[Stored items]
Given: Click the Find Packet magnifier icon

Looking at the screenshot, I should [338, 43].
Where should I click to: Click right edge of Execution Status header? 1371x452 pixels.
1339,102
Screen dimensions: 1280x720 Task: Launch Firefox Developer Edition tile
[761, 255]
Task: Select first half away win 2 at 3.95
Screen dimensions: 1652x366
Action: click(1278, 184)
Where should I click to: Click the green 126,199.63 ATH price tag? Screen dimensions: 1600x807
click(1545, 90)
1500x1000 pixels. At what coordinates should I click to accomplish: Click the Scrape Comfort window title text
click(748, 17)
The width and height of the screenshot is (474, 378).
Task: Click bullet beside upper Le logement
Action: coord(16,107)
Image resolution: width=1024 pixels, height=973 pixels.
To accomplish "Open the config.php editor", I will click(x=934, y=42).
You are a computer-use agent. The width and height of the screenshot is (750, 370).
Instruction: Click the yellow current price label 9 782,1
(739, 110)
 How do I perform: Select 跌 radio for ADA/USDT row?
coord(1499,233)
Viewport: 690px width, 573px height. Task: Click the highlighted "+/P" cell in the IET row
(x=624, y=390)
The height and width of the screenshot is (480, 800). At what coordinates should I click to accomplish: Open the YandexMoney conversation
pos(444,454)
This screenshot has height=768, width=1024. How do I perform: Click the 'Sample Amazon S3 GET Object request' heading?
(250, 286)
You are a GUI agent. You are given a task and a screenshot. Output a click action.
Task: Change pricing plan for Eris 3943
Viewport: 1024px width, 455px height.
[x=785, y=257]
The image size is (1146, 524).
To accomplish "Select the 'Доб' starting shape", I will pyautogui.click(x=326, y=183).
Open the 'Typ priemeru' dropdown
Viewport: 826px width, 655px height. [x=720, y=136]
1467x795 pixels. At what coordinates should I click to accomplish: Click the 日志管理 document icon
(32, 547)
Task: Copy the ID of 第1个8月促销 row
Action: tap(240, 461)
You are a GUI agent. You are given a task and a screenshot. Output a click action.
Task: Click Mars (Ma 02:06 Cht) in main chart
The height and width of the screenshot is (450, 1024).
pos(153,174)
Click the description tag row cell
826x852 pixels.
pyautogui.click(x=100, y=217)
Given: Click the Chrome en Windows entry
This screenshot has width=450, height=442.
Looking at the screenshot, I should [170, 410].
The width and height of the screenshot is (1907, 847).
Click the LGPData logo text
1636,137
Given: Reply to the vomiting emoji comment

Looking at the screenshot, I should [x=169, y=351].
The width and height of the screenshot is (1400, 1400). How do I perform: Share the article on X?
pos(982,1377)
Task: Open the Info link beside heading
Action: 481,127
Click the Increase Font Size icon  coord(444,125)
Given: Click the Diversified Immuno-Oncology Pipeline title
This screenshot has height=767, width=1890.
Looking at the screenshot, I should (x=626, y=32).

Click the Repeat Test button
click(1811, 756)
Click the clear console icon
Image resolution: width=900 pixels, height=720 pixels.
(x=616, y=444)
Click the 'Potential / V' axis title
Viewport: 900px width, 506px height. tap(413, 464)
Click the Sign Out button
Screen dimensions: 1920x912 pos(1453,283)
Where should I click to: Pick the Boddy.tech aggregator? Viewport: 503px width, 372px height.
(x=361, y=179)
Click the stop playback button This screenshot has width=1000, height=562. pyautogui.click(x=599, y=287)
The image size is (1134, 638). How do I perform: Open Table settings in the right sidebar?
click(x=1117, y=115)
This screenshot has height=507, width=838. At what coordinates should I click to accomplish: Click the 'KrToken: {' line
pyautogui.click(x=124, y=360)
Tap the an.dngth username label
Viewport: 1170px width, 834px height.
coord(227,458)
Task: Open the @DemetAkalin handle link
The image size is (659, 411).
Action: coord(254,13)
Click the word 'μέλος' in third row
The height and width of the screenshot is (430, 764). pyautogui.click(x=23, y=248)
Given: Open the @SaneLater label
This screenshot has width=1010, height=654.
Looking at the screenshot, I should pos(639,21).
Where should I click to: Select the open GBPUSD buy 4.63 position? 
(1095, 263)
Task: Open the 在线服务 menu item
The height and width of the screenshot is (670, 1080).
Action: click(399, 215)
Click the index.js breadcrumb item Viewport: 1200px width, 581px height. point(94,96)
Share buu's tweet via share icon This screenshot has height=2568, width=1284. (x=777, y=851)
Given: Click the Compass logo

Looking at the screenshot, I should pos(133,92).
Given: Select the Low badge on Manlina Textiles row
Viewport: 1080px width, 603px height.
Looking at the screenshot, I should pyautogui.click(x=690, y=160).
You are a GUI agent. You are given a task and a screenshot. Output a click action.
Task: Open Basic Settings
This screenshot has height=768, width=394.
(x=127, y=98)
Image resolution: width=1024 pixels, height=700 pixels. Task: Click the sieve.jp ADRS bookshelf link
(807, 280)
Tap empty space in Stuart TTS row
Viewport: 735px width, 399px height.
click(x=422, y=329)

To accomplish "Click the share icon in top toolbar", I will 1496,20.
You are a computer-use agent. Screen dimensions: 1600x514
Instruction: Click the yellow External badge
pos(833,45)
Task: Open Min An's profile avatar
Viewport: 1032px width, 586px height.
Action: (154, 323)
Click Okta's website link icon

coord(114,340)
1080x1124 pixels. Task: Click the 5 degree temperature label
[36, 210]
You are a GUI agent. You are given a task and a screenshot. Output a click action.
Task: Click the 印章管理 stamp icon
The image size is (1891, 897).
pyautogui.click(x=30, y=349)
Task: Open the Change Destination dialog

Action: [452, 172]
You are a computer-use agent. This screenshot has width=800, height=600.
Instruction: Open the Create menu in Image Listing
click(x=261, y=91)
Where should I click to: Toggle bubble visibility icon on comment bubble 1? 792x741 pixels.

● Exercise:
What is needed is an exact copy of the entries above, from the first line through the line holding "Image resolution: width=1024 pixels, height=973", with both of those lines kept; please give nothing else.

● The completed task:
Given: Click the Find Packet magnifier icon

Looking at the screenshot, I should [338, 43].
Where should I click to: Click right edge of Execution Status header? 1371x452 pixels.
1339,102
Screen dimensions: 1280x720 Task: Launch Firefox Developer Edition tile
[761, 255]
Task: Select first half away win 2 at 3.95
Screen dimensions: 1652x366
Action: click(1278, 184)
Where should I click to: Click the green 126,199.63 ATH price tag? Screen dimensions: 1600x807
click(1545, 90)
1500x1000 pixels. At what coordinates should I click to accomplish: Click the Scrape Comfort window title text
click(748, 17)
The width and height of the screenshot is (474, 378).
Task: Click bullet beside upper Le logement
Action: coord(16,107)
Image resolution: width=1024 pixels, height=973 pixels.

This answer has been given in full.